● JOB: Update the lines between the one holding "Mt. Wilson Descent (110, 790)" and the one holding "Ilse / Ilsetraud Kopp (199, 980)", inclusive, replacing "Vorige" with "Zurück" and keeping everything else unchanged. Give back only those lines.

* begin EXERCISE MATERIALS *

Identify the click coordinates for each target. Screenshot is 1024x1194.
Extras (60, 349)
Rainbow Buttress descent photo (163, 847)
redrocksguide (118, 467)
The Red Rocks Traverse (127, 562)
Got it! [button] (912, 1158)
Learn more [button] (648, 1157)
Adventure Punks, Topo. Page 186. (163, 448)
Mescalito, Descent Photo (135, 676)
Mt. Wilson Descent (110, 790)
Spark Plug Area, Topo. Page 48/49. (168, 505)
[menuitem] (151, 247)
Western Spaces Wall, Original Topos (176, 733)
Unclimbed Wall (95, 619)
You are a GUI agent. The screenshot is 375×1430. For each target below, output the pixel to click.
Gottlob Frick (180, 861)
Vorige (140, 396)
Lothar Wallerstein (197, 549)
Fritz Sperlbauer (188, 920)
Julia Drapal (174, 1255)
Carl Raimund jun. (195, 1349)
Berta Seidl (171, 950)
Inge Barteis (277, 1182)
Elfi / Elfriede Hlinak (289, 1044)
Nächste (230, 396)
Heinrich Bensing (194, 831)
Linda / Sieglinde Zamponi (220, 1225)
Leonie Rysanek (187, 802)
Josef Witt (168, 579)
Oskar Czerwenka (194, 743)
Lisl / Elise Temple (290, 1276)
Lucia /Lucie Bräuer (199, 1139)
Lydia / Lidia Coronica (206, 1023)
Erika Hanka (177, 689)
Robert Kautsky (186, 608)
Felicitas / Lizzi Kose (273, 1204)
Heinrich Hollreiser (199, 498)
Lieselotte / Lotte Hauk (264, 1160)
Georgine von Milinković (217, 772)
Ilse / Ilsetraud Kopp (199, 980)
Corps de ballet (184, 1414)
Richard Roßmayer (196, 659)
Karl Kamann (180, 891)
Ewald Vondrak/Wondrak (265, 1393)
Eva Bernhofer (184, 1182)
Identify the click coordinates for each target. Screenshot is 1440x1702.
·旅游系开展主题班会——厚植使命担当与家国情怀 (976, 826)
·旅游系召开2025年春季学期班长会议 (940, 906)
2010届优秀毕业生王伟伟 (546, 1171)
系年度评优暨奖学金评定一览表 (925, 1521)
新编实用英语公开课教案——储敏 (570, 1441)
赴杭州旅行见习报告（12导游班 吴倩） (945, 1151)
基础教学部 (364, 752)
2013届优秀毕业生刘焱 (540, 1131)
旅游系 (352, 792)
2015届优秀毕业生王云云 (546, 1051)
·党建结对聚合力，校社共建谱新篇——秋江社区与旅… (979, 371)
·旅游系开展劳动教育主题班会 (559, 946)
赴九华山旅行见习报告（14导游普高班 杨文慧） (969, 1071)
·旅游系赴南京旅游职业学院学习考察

* end EXERCISE MATERIALS *

● OUTPUT:
Mt. Wilson Descent (110, 790)
Spark Plug Area, Topo. Page 48/49. (168, 505)
[menuitem] (151, 247)
Western Spaces Wall, Original Topos (176, 733)
Unclimbed Wall (95, 619)
You are a GUI agent. The screenshot is 375×1430. For each target below, output the pixel to click.
Gottlob Frick (180, 861)
Zurück (140, 396)
Lothar Wallerstein (197, 549)
Fritz Sperlbauer (188, 920)
Julia Drapal (174, 1255)
Carl Raimund jun. (195, 1349)
Berta Seidl (171, 950)
Inge Barteis (277, 1182)
Elfi / Elfriede Hlinak (289, 1044)
Nächste (230, 396)
Heinrich Bensing (194, 831)
Linda / Sieglinde Zamponi (220, 1225)
Leonie Rysanek (187, 802)
Josef Witt (168, 579)
Oskar Czerwenka (194, 743)
Lisl / Elise Temple (290, 1276)
Lucia /Lucie Bräuer (199, 1139)
Lydia / Lidia Coronica (206, 1023)
Erika Hanka (177, 689)
Robert Kautsky (186, 608)
Felicitas / Lizzi Kose (273, 1204)
Heinrich Hollreiser (199, 498)
Lieselotte / Lotte Hauk (264, 1160)
Georgine von Milinković (217, 772)
Ilse / Ilsetraud Kopp (199, 980)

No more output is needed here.